A decor consideration to plan for is a clear tent given rainy potential across the country. "If you want to keep the festivities outdoors, secure a tent with coverings, optional side walls and flooring throughout. A clear tent still allows you to invite nature in without being subjectable to its elements," says Mason. "Switching from an open-air layout to a tented event may call for a reduced guest count, so that tables can maintain a safe distance."

Original June 2021 Dates and On, What to Do

The Move: Monitor, Reevaluate months before; Keep planning; Communicate with vendors and guests

With an ever-changing outlook of the pandemic and the looming possibility of a vaccine, not much is known about how May 2021 and on will look just yet. "COVID will forever be a part of us and how we move forward with events," says Norwood. "Know that if you're getting married with us, we're working relentlessly to ensure you have the wedding of your dreams.
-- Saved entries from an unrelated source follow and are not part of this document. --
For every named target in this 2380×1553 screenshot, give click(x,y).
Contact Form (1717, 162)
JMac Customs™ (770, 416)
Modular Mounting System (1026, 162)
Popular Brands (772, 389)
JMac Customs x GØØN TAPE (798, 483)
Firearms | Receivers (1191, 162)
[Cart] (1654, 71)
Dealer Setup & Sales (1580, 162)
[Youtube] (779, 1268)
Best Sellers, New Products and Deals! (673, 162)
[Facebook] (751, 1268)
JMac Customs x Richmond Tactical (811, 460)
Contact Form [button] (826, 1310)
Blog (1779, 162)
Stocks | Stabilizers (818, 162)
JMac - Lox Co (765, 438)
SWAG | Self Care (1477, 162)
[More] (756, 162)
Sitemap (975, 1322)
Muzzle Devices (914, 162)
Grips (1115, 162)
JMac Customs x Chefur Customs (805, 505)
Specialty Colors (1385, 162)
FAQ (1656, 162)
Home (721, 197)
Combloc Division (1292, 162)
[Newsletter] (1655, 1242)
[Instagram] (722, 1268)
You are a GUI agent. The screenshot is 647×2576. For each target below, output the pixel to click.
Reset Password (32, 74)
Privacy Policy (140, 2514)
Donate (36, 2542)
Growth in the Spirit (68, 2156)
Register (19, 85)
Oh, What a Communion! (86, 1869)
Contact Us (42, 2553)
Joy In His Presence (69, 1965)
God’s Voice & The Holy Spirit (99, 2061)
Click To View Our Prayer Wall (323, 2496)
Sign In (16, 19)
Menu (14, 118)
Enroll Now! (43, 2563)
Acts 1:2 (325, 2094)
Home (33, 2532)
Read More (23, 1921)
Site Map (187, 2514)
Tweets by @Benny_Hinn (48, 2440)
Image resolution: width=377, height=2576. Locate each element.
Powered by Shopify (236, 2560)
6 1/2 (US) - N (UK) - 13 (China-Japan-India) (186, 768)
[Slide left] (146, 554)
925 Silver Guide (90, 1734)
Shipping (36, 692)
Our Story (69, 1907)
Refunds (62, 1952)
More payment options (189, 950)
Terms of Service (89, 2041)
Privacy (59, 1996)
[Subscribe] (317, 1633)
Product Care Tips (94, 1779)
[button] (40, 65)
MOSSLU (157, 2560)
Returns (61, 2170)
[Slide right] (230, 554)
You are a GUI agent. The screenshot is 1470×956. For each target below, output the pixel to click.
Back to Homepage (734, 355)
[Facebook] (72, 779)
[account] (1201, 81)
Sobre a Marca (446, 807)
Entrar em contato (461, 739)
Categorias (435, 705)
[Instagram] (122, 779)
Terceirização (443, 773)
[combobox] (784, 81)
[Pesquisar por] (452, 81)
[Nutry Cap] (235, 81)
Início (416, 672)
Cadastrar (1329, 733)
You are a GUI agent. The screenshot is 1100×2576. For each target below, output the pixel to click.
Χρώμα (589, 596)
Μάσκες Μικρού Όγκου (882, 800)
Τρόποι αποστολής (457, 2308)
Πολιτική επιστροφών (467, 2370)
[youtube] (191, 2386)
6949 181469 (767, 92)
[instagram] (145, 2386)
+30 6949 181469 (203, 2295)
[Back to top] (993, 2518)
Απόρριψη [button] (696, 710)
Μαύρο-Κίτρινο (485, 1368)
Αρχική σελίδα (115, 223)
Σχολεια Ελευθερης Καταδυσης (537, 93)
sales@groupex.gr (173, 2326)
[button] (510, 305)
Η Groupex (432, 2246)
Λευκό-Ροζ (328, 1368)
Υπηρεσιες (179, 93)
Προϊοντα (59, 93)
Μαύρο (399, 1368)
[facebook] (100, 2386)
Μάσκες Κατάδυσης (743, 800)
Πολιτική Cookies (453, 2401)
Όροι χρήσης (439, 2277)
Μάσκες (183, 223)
It will still be beautifully executed, while your guests and all vendors remain safe."

"I would still suggest being careful into summer and fall 2021 weddings, especially if you can afford investing in rapid COVID tests for guests and staff," says Cove. "I also think guests may still be concerned to fly or gather in large groups. Hosts should do everything they can to provide a safe environment. This includes making hand sanitizer available, adding extra space between tables, and choosing a venue that is spacious with fresh air flow."

"Stay in constant conversations with your wedding team, invited family and friends," echoes Mason. "The best way to do that is by updating your wedding website and direct communication if needed. Remember: we are all in the same boat, especially your vendors. Revamped weddings [minimonies and microweddings] can be just as amazing and everyone will do their best to make sure you still have an incredible wedding day."

Regardless of your original wedding date or your postponed wedding plans, ultimately, what every couple can do in this moment is reassure themselves that a wedding will happen. "Every person is unique with what they can handle emotionally," Lee concludes. "But it's important for couples to now go with the flow, because the world has changed. Your love and togetherness is not going to change. People have to stop saying 'canceling.' It is about making adjustments to your wedding day. You can't cancel love."

Published March 2020. Updated November 2020.